3. Multicast traffic might hit both the vPC boxes on the remote side of Xconnect; However, the Decap winner (the box which can decapsulate the BUM) will be only one switch in a vPC pair. This can be verified using the command- show forwarding multicast route group <Group address> source <SRC IP>. If the Flag shown here is a lower case v, it means the box is decap loser and if it's an Upper case V, the box is the decap winner and so can decapsulate the multicast traffic and forward it further down.

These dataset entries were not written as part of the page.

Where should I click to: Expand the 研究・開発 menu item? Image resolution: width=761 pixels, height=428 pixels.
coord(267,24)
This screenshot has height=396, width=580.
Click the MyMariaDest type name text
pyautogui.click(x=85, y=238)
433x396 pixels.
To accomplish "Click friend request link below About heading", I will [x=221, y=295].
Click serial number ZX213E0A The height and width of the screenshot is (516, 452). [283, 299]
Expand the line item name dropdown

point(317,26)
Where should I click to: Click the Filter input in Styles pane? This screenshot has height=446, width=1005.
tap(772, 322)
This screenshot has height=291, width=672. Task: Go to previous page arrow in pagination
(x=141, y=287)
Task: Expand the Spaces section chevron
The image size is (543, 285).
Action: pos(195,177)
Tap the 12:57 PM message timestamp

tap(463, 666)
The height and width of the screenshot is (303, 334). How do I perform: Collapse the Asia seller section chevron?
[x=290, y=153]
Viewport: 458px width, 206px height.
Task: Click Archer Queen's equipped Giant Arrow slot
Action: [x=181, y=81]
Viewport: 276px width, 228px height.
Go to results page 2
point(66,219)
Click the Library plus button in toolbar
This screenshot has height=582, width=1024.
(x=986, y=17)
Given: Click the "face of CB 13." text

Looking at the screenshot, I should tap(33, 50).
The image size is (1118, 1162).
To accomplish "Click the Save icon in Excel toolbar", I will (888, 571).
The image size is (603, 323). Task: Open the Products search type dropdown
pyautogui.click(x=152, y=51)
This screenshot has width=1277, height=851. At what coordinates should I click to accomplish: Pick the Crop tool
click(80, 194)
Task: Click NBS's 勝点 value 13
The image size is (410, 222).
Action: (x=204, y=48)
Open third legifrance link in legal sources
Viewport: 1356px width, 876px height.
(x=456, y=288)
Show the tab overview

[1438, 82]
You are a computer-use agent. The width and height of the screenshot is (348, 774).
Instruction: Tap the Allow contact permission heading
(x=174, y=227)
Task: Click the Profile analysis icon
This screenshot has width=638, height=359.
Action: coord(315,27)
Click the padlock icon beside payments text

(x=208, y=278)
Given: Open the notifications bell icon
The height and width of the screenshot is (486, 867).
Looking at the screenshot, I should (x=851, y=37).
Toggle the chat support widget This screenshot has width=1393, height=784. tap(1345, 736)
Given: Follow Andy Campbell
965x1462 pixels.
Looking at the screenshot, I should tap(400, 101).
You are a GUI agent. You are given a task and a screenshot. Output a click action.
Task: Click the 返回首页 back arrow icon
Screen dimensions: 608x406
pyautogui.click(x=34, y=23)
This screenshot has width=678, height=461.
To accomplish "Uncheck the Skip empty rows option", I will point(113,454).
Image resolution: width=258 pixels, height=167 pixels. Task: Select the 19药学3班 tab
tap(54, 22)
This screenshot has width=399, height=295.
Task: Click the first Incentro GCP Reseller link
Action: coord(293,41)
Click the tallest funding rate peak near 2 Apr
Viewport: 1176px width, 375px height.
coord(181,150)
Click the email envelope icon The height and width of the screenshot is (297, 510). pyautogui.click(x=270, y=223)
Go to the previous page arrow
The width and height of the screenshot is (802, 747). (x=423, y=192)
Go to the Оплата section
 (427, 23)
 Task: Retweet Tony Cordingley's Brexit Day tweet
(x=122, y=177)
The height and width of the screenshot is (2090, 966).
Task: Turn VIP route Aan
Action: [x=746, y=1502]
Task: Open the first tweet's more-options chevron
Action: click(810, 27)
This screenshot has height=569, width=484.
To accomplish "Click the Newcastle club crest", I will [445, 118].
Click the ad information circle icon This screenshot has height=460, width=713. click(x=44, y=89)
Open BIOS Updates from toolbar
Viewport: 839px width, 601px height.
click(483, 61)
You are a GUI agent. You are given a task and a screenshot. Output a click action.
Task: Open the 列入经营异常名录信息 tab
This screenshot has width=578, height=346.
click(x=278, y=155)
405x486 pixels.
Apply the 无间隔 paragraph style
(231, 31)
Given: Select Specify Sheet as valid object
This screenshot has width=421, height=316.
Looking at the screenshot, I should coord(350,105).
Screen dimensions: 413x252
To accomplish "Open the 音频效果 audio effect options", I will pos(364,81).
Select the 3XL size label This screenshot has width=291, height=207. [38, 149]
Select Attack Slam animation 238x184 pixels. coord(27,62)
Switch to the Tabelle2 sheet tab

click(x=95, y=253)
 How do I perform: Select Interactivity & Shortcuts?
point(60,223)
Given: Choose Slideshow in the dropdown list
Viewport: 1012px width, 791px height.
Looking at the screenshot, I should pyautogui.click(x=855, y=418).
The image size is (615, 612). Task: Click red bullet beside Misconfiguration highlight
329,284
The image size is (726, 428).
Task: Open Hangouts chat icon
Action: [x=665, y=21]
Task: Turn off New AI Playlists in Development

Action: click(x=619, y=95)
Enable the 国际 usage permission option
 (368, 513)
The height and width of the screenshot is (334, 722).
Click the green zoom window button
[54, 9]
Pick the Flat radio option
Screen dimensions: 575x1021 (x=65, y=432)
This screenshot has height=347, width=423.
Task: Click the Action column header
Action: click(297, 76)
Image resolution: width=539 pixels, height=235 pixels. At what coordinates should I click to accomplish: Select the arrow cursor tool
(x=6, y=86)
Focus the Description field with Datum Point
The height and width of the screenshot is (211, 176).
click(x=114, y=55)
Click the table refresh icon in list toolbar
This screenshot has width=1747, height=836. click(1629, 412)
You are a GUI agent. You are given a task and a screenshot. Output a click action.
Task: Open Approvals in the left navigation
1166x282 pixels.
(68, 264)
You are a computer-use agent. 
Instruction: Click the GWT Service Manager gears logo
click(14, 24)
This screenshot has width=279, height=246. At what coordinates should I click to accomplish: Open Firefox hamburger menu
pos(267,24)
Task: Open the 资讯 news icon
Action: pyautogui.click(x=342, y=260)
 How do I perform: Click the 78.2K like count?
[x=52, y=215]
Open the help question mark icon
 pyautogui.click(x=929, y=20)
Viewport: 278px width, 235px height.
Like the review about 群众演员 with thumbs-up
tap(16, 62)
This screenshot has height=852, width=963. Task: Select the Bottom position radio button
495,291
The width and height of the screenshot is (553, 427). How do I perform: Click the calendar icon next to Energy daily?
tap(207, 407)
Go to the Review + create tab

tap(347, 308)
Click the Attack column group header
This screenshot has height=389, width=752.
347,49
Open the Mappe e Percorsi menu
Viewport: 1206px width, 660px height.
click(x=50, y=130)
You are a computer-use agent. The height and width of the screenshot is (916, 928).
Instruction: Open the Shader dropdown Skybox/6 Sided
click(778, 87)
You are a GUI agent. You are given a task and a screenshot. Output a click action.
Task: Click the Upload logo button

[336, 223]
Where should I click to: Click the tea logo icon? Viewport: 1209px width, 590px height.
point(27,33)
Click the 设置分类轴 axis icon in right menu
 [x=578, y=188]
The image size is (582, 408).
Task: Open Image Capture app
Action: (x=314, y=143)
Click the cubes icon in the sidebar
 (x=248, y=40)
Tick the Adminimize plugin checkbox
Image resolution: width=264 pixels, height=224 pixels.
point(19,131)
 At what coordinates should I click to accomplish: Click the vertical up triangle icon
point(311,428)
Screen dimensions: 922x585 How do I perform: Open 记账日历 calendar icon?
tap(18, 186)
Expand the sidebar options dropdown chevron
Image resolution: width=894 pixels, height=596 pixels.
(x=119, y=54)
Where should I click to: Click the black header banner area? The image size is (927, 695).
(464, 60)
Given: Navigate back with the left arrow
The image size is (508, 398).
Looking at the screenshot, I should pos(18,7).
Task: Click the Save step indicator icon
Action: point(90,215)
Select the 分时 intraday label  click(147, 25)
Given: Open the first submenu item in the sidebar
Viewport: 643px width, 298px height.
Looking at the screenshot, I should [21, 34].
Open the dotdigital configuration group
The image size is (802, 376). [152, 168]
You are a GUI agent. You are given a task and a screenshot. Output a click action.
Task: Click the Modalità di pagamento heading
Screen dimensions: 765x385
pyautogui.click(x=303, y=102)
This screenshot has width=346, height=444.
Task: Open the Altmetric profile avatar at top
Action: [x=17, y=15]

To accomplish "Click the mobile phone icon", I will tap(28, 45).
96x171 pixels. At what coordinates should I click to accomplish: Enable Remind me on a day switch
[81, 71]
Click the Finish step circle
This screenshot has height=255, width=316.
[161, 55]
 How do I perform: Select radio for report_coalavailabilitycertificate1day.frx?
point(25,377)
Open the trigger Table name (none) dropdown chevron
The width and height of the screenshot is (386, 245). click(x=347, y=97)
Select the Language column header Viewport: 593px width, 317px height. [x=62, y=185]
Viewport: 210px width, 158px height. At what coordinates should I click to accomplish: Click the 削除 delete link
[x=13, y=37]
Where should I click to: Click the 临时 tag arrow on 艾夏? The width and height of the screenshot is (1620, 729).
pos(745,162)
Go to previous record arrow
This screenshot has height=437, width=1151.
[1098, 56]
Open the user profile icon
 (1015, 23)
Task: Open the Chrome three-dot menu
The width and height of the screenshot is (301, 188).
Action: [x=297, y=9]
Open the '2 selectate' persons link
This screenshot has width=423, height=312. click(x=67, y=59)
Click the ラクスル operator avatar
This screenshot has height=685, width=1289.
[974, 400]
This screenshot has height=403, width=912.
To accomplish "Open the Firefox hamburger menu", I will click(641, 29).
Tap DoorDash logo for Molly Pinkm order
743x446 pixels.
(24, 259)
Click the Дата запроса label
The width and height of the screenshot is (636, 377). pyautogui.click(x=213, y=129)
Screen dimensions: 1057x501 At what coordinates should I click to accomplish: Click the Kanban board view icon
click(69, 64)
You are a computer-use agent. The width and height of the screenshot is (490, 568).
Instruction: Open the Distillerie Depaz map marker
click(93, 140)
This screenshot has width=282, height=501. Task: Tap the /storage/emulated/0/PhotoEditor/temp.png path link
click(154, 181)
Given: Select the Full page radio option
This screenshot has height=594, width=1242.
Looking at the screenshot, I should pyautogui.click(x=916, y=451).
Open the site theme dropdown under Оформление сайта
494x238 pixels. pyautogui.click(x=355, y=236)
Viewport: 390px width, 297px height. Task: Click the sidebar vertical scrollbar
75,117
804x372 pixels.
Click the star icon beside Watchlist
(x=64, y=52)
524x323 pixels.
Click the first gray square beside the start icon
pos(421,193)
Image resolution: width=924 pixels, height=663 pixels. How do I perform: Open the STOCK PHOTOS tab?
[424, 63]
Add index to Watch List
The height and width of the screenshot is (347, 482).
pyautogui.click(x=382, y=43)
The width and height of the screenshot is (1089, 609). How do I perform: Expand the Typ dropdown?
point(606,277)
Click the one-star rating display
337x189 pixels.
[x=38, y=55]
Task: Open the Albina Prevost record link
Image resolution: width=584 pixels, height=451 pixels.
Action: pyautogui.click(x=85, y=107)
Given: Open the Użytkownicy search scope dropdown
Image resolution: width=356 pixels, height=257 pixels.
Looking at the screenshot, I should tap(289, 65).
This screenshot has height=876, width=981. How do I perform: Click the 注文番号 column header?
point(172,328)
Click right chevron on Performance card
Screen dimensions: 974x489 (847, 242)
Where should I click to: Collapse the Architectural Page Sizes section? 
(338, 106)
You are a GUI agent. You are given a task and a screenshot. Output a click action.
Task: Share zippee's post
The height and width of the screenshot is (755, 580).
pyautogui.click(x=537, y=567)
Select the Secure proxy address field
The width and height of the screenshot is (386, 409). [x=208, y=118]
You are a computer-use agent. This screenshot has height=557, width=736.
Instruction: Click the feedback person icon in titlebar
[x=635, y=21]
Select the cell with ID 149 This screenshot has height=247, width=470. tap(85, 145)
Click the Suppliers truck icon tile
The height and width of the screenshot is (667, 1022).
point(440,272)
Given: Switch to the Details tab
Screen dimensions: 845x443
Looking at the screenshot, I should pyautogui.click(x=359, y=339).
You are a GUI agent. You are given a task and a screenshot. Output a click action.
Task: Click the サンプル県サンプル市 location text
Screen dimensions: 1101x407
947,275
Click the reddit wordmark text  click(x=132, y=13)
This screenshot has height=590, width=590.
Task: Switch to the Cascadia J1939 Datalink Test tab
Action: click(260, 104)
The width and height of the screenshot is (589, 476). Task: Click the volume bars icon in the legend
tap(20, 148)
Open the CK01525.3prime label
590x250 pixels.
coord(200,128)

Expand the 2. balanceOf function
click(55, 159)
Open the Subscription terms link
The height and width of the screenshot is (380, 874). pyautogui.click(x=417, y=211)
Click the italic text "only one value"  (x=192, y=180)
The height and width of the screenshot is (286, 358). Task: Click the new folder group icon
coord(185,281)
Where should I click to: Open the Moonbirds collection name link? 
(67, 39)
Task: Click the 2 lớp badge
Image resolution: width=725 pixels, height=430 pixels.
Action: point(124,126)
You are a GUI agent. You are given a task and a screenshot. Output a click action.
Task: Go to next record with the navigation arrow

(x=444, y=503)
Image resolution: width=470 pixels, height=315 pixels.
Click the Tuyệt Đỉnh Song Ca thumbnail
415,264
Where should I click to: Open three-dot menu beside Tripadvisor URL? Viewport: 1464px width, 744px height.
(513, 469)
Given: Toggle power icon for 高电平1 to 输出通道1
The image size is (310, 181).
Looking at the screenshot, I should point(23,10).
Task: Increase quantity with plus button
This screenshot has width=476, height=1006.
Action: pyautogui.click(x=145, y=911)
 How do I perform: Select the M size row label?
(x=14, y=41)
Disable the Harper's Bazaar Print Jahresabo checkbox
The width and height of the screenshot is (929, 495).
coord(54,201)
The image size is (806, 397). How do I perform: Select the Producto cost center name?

4. On 93180YC based platforms, when the Host is orphan connected to 9k1 and if there is no OIL for S, G on 9k1, a copy of the multicast packet is sent to the vPC Peer using a special encapsulation of Source IP-> 127.0.0.1 and Destination IP-> shared NVE IP and if the 9k2 has OIL for S, G entry, then the traffic forwarding will be taken care by the 9k2 to the remote sites.
Packet Capture
Here is a screenshot of a packet capture that was taken at the spine switch:
- Inner dot1q header=10 is preserved
- VNI used is 1003000 (which is the outer VLAN's VNID)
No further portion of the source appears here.